Charles Campbell, Maroonscape 1: Cockpit Archipelago, Pérez Art Museum Miami, 2019. Photo : Mateo Serna Zapata, permission de l'artiste
Charles CampbellMaroonscape 1: Cockpit Archipelago, vue d'installation, Pérez Art Museum Miami, 2019.
Photo : Mateo Serna Zapata, permission de l'artiste

Respirer sous l’eau : les archives du souffle de Charles Campbell

Jayne Wilkinson
Les profondeurs océaniques sont réputées être les lieux les moins connus de la Terre : elles sont dépourvues de lumière et de couleurs, elles sont peu cartographiées et toute perception doit s’y faire par le biais d’une distance technologique. Dans une installation récente intitulée How many colours has the sea (2024), l’artiste multidisciplinaire Charles Campbell s’empare de cet espace spéculatif à la fois imaginé et réel. Neuf grands panneaux d’aluminium lumineux, longs et étroits aux motifs rose, orange, jaune et bleu vifs ponctuent une salle assombrie telles de minces tranches d’arc-en-ciel découpées dans des murs indigo. Une sculpture de métal réticulée occupe l’espace aérien ; ses géométries angulaires se déplient dans un rythme ondoyant, rappelant des coraux, des nuages ou des algues. Une trame sonore composée d’enregistrements réalisés par des hydrophones océaniques évoque les effets acoustiques hypnotisants de l’eau en mouvement, interrompus ponctuellement par le bruit déstabilisant d’un gros bouillon. Ces contrastes immersifs créent un sentiment de profond recueillement ; ils font penser à la mer à la fois comme une figure métaphorique de l’esprit et du renouveau et comme un lieu ­propice au deuil.
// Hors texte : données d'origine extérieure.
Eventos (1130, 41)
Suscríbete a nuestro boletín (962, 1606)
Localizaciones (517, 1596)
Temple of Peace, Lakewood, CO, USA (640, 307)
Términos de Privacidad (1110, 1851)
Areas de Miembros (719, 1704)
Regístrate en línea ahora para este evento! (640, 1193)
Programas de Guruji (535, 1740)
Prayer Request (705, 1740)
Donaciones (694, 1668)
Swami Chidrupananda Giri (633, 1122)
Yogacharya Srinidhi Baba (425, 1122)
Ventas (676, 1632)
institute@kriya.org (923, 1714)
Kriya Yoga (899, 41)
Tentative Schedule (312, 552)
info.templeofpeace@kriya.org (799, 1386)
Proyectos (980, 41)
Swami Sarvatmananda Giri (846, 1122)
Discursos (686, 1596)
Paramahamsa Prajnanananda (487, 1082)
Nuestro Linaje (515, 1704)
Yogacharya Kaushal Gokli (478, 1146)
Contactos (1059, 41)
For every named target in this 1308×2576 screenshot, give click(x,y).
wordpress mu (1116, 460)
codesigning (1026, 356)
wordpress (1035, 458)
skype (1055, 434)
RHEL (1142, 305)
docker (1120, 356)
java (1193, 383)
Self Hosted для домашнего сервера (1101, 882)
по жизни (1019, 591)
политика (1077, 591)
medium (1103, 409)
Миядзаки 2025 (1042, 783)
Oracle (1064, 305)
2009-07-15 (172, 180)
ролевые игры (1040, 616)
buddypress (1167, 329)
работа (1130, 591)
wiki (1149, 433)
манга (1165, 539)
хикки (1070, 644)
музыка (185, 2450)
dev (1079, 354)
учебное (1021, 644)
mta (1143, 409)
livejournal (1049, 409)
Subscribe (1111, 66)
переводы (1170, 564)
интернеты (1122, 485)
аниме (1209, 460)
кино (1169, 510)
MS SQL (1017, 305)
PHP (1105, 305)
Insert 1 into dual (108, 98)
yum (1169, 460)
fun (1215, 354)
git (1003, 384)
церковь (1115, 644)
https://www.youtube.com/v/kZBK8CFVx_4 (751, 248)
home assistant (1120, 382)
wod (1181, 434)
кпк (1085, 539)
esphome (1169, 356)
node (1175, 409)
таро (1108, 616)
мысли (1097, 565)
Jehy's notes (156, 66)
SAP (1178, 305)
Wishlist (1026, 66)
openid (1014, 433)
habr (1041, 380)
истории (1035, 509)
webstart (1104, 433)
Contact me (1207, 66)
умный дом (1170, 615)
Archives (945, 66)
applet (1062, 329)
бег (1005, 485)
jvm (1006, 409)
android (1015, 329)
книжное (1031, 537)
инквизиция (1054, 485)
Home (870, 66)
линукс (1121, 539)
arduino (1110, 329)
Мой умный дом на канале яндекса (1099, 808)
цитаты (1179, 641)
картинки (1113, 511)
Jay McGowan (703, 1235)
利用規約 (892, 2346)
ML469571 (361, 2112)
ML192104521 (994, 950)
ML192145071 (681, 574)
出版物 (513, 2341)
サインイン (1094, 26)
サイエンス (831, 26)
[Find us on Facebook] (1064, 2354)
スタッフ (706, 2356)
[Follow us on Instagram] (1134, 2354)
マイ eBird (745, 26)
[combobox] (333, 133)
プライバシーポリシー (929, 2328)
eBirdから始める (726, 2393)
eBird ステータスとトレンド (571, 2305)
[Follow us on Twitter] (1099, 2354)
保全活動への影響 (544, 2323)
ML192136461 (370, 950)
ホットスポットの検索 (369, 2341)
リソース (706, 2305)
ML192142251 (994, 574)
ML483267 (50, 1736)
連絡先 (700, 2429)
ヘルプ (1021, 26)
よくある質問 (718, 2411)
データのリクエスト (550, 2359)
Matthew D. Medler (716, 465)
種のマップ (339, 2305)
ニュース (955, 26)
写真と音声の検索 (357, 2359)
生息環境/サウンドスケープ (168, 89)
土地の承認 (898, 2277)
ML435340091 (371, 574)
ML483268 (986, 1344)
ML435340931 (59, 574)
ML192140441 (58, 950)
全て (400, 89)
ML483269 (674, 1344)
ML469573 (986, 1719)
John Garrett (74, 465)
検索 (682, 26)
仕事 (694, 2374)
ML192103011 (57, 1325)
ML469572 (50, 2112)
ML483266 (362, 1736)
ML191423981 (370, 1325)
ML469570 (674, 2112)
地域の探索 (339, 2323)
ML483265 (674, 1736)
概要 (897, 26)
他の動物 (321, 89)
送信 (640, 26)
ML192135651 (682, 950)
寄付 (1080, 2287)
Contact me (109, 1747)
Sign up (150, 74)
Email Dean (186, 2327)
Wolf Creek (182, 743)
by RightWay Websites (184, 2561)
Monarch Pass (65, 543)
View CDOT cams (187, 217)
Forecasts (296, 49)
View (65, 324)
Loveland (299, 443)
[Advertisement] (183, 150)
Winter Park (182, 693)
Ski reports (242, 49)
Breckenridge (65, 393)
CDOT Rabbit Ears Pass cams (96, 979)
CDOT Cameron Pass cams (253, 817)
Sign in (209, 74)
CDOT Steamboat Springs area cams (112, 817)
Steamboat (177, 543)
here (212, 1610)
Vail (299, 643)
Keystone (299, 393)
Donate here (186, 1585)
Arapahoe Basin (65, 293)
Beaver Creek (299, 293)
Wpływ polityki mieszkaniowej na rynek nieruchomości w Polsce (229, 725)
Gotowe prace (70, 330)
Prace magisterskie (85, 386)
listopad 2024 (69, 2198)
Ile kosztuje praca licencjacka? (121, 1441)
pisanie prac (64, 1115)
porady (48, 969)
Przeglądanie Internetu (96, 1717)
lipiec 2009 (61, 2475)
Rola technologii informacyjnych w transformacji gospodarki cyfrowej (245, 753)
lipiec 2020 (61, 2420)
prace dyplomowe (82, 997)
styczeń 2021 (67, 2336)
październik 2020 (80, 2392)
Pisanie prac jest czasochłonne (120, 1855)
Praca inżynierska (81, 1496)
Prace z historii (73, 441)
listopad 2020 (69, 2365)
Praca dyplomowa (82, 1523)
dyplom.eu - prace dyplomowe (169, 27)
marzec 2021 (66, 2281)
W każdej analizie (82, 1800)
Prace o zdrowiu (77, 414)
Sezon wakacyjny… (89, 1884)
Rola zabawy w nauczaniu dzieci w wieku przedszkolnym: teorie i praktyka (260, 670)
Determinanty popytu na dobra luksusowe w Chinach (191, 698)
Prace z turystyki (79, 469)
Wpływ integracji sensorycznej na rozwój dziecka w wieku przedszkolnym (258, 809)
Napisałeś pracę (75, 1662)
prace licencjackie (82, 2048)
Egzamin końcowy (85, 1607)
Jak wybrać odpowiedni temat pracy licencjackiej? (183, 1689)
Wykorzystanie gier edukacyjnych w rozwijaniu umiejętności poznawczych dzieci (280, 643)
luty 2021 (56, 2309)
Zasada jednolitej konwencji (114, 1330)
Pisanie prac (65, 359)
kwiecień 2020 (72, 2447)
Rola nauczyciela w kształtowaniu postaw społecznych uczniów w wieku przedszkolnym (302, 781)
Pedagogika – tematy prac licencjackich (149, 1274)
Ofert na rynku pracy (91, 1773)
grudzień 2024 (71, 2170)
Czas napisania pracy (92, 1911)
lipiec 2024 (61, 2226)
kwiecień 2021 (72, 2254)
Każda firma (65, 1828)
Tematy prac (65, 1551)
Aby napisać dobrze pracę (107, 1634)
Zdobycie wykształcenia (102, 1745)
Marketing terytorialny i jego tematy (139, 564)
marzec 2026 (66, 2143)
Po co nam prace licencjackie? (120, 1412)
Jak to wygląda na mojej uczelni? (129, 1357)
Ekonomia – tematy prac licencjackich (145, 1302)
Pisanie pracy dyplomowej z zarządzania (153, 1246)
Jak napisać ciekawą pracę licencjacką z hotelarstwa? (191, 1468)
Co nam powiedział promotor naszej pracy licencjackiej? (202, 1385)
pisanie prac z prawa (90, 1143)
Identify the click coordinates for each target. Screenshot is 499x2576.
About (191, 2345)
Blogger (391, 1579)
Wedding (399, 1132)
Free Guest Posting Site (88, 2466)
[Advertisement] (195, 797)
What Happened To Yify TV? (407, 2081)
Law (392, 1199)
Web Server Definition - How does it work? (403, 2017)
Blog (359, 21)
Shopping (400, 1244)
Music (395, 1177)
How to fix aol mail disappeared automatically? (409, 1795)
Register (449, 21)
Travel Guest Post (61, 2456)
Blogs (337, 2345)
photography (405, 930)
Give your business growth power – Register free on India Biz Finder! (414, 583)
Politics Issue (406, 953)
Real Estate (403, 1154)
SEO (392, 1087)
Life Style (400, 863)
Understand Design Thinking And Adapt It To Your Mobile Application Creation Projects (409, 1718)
Tout en étant d’une grande beauté, ce concept demeurerait un peu intangible si ce n’était du recours à certains détails : les formes linéaires de la sculpture suspendue, par exemple, correspondent aux relevés bathymétriques du fond de l’Atlantique au point précis où les plaques tectoniques africaine et nord-américaine se rencontrent. Les panneaux d’aluminium colorés sont des spectrogrammes sonores obtenus à partir de l’enregistrements du souffle des ami·es et des collègues de Campbell ainsi que des personnes de sa communauté. Grâce à un mélange élaboré de son, de lumière, de formes et de couleurs, l’installation évoque deux sujets aussi difficiles à représenter l’un que l’autre : les profondeurs abyssales du fond océanique en tant qu’espace imaginé et concret, d’une part, et les insondables pertes de vies humaines survenues lors du Passage du milieu.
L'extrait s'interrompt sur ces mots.